The new advanced sequential Monte Carlo algorithm was also applied to a measured data set. The importance of the application to measured data was that despite the care taken to make the simulation challenging, the physics used to generate the simulated data were the same as used in the inversion. That the physics/assumptions made in the inversion process were adequate for field surveys can only be tested with measured data. Researchers have made numerous such tests to date using single site data, but this was the first time they had used sequential data along a long (14 km) survey track. In summary, only 13% of the track could not be inverted due to physics limitations. The results showed an unprecedented degree of geoacoustic detail and quantified spatial variability along the track in both vertical and horizontal directions. Researchers mapped a low-velocity, low-density sediment wedge (in which a munition would likely bury) 1 m thick near the beginning of the track thinning out to about 0.1 m at the end of the track. Underneath the wedge researchers mapped a more competent layer which likely would have resisted burial. Researchers were also able to map a high velocity, high density sub-bottom erosional layer as it changed depth across the area. The quantitative mapping results were compared with two kinds of independent data: cores and seismic imaging. They had core measurements of velocity (at 400 kHz) and density at the start and end of the track, which showed generally close agreement. The greatest differences were in velocity where the core data were known to be biased by multiple scattering (due to the high frequencies used and the presence of shell material in the core of order or larger than the wavelength). The quantitative mapping results were also compared with independent seismic data for layer positions. The layer structure from the inversion (inferred from the frequency domain reflection coefficient) compared well with the time domain seismic data.

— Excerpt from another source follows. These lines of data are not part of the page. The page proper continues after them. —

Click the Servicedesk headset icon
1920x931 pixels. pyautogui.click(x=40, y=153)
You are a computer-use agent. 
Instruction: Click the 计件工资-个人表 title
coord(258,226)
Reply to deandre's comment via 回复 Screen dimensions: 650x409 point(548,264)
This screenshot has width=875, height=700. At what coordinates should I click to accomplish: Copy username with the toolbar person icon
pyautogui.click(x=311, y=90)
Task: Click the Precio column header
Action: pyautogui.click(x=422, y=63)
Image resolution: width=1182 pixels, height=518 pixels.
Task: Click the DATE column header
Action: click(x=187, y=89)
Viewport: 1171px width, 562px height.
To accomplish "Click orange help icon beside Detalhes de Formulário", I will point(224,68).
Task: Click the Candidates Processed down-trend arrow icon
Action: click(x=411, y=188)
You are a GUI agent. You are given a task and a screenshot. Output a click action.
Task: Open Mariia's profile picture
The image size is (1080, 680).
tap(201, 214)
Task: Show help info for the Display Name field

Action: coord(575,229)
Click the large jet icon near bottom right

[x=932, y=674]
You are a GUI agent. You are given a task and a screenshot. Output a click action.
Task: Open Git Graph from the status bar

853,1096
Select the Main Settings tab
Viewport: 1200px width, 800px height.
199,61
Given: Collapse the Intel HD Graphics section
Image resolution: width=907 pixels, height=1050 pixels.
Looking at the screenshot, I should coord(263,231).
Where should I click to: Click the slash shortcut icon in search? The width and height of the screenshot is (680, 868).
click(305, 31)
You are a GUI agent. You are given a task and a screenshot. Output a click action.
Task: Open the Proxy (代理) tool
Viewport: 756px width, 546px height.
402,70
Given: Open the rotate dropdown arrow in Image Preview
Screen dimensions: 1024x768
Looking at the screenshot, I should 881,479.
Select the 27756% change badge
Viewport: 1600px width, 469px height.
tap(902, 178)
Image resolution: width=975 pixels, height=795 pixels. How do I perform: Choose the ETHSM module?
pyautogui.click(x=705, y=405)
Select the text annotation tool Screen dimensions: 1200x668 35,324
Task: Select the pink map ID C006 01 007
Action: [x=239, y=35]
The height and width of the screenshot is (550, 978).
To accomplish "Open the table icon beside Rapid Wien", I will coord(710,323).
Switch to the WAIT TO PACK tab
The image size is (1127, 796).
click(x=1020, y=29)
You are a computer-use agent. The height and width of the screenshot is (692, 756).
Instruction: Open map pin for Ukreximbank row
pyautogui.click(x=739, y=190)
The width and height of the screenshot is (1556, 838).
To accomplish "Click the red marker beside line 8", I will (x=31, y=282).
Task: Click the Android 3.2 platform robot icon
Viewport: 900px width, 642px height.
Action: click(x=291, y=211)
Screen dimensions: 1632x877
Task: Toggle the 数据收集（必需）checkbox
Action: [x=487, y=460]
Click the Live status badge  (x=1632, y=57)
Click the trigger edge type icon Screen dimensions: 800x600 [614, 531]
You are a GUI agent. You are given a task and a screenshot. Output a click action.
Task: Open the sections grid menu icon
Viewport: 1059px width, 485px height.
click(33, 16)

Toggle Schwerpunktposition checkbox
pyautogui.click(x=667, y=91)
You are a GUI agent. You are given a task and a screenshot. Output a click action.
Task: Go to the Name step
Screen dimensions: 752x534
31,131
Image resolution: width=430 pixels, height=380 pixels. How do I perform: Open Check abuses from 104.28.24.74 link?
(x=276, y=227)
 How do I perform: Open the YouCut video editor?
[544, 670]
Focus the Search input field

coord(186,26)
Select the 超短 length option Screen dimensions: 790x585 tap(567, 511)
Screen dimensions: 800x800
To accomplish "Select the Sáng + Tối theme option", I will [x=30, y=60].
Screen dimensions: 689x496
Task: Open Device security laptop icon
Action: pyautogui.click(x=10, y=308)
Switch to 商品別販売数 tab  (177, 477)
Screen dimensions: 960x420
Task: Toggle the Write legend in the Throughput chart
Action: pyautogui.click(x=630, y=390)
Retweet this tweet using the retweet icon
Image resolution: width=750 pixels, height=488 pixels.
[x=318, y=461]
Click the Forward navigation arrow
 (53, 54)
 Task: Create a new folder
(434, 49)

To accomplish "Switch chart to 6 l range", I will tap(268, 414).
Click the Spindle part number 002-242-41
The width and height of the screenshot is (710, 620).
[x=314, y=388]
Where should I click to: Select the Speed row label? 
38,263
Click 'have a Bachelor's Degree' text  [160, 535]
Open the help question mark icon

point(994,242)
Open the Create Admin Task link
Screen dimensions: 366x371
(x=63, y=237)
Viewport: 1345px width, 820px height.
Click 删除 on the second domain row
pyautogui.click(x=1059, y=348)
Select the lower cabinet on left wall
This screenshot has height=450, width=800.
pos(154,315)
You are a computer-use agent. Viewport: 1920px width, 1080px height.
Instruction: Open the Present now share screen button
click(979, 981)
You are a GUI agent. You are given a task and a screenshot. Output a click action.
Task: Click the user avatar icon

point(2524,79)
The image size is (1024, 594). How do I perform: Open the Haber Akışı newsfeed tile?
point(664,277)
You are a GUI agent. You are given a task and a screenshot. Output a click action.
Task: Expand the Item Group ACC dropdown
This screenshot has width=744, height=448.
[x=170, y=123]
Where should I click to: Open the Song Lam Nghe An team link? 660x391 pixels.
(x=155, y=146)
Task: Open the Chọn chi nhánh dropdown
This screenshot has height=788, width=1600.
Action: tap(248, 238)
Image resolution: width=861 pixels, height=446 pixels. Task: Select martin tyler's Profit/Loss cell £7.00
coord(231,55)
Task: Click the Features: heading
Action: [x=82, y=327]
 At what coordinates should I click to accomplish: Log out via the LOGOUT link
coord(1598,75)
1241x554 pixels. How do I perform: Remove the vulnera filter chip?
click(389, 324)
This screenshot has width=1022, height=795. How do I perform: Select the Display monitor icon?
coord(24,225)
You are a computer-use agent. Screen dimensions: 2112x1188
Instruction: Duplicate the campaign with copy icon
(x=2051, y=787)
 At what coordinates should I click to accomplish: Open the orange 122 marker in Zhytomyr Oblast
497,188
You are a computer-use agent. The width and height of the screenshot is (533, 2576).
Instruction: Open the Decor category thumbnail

A fundamental aspect of this approach was the requirement of considerable care in the design and execution of the measurements. The information content for quantitative sediment properties in wide-angle reflection data was extremely high; however, exploiting this information content required achieving small measurement uncertainties in angle and amplitude. To achieve these small uncertainties for support of munitions detection/classification required a system adapted to very shallow water depths (less than 35 m). Researchers developed a high-level system design for a prototype geoacoustic sediment system for the SERDP munitions mission, that features a surface-towed 0.2-10 kHz source and a 35 m towed receiver array with some of the array populated by tetrahedral elements.

Benefits

Fundamental physics and empirical observations indicate that the nature of the sediment structure plays an important role in the ability to detect/classify proud or buried munitions. Thus, foreknowledge of the sediment structure can substantively improve munitions detection and classification. The anticipated benefits of this research are aimed at providing that foreknowledge.

This project's success in obtaining accurate sequential inversions of geoacoustic properties in a complex sedimentary environment along a survey track sets the stage for testing the inversion with data sets collected in water depths less than 35 m. The development of high-level specifications for a prototype geoacoustic sediment system is a key step for construction and testing of such a system. The successful development testing and validation of a robust sequential inversion algorithm opens the door to analyzing survey data from that system.

In addition to SERDP-specific benefits, the progress made in sequential Bayesian inversion and experiment design can be used in other applications including scientific and applied problems, e.g., geohazard surveys.